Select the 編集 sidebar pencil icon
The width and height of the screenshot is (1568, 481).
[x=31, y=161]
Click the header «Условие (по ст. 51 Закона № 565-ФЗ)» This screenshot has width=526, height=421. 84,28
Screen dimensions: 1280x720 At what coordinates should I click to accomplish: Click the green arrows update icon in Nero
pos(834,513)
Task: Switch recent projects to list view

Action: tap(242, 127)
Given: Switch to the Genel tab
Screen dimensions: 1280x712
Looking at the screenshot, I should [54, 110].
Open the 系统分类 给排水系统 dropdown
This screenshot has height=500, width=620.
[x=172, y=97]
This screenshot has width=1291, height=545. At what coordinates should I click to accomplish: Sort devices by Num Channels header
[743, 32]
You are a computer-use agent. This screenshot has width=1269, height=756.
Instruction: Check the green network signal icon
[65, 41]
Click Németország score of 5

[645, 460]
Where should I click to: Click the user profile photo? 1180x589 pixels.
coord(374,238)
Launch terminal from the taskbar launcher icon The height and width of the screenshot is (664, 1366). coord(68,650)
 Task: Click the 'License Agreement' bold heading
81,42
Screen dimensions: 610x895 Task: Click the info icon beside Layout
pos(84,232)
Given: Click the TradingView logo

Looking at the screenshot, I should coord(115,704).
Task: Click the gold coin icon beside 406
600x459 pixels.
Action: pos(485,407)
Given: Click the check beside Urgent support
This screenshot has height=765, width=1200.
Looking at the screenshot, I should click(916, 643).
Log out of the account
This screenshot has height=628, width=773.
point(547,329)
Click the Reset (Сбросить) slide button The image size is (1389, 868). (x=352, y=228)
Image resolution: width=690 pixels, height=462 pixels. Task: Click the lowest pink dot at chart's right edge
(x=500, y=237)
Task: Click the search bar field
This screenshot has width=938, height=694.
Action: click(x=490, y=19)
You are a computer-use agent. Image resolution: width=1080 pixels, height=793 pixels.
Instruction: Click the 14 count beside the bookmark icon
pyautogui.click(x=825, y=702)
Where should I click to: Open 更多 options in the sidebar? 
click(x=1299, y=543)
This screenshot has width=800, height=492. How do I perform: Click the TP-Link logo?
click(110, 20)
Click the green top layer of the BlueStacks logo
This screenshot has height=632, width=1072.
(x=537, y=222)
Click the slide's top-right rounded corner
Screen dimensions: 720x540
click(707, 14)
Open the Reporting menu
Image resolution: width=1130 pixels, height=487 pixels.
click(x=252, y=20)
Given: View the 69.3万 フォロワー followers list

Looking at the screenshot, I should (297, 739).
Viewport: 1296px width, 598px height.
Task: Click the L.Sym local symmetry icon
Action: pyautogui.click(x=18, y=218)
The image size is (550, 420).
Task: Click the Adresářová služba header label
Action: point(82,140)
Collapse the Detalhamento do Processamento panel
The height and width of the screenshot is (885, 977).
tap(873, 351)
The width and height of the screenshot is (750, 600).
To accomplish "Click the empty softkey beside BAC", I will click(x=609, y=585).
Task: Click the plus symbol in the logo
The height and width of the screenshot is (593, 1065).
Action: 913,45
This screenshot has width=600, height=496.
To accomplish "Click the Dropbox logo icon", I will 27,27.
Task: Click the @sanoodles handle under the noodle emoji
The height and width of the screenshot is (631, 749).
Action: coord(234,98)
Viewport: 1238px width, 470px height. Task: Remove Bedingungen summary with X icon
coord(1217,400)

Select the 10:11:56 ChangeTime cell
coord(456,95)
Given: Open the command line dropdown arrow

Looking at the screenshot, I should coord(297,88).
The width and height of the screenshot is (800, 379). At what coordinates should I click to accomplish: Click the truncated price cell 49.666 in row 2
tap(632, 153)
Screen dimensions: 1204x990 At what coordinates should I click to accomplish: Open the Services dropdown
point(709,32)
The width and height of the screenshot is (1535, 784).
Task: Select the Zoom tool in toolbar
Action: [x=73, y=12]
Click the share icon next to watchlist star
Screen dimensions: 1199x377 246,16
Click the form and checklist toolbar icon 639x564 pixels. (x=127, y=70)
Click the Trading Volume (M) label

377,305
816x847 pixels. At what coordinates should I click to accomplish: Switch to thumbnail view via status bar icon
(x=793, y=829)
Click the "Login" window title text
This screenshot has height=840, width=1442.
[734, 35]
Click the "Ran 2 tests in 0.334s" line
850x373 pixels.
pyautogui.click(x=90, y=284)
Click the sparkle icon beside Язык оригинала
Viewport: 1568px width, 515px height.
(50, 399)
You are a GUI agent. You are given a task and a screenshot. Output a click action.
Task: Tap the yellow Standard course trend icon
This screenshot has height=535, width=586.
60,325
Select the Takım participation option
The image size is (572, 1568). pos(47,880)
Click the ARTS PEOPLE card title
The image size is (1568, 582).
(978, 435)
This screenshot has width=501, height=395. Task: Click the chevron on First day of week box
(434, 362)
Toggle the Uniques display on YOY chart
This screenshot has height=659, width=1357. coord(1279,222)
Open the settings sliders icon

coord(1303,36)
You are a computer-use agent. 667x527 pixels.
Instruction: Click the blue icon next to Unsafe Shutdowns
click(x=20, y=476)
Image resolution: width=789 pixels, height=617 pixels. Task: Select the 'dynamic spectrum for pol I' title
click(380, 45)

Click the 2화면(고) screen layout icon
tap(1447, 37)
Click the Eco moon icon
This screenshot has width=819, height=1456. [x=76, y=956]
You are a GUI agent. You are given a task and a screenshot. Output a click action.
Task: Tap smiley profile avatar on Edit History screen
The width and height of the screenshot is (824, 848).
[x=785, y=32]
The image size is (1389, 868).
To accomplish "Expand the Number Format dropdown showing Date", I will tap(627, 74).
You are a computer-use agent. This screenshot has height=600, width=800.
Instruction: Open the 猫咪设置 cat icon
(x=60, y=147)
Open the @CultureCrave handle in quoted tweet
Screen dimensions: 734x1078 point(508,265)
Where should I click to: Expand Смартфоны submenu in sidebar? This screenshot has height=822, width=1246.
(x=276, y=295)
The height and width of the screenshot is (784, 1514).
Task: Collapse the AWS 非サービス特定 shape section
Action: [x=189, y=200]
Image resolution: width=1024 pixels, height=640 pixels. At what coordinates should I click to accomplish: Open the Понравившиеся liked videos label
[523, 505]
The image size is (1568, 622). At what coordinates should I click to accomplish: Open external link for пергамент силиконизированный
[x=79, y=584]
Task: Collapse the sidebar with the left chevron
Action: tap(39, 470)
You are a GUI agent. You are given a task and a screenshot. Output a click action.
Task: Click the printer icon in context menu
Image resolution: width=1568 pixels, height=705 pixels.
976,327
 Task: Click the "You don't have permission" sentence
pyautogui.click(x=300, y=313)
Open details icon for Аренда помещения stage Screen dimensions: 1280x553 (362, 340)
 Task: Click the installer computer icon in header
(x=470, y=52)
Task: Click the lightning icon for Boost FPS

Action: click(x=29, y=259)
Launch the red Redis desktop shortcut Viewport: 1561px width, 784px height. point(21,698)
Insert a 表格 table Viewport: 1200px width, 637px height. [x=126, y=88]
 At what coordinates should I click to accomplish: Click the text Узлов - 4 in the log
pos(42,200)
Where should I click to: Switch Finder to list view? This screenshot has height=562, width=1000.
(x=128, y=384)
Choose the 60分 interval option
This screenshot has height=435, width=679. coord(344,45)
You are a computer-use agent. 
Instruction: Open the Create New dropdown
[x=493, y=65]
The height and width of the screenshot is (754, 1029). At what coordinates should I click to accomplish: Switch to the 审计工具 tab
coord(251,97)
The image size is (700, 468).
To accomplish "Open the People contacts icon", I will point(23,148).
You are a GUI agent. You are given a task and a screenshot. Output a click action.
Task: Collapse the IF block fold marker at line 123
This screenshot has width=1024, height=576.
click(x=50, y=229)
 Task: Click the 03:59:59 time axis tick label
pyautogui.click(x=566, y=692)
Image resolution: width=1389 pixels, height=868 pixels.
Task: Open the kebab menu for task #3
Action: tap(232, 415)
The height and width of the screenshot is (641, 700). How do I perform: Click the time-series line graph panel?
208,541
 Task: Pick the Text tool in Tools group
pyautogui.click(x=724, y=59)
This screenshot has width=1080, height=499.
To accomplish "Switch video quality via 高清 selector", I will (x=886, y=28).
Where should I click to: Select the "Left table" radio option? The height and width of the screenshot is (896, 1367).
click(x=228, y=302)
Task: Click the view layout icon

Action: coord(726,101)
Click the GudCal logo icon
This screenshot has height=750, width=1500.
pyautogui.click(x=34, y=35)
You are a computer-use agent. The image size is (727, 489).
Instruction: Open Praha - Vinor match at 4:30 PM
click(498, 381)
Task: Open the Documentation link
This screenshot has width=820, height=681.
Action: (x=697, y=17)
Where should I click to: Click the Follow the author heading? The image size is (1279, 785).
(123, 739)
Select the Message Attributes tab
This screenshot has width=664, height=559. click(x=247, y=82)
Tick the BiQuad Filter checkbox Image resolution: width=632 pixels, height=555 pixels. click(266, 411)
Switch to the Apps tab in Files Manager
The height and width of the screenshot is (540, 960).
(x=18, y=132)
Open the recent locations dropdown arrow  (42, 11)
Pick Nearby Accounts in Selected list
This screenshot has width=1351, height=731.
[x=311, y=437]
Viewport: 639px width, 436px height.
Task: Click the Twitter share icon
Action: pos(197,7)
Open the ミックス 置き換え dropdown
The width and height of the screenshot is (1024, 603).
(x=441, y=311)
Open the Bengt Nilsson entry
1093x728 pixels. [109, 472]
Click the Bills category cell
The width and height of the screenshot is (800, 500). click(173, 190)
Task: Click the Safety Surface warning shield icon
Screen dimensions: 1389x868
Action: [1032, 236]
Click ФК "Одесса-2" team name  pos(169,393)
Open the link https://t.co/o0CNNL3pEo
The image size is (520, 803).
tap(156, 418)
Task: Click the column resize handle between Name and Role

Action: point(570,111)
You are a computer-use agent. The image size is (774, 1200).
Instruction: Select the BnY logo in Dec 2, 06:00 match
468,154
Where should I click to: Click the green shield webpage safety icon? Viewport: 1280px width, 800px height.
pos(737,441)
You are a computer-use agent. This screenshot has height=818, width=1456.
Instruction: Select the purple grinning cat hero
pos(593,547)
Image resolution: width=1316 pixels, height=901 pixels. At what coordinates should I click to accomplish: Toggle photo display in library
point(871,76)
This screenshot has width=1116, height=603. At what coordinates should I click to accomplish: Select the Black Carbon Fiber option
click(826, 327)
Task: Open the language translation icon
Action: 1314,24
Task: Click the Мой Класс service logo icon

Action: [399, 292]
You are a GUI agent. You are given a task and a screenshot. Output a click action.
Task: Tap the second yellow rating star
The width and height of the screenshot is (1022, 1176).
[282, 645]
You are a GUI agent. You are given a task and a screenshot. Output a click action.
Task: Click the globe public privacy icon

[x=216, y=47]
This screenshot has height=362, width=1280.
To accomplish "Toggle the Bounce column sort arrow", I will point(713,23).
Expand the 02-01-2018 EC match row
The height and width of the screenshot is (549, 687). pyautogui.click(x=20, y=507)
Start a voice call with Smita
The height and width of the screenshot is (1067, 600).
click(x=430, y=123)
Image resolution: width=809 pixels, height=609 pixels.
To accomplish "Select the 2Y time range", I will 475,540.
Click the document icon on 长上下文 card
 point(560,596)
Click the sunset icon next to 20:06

——————

Task to carry out ->
Copy whichever lines in the listing above hold "Launch".

Written answer ->
Launch terminal from the taskbar launcher icon The height and width of the screenshot is (664, 1366). coord(68,650)
Launch the red Redis desktop shortcut Viewport: 1561px width, 784px height. point(21,698)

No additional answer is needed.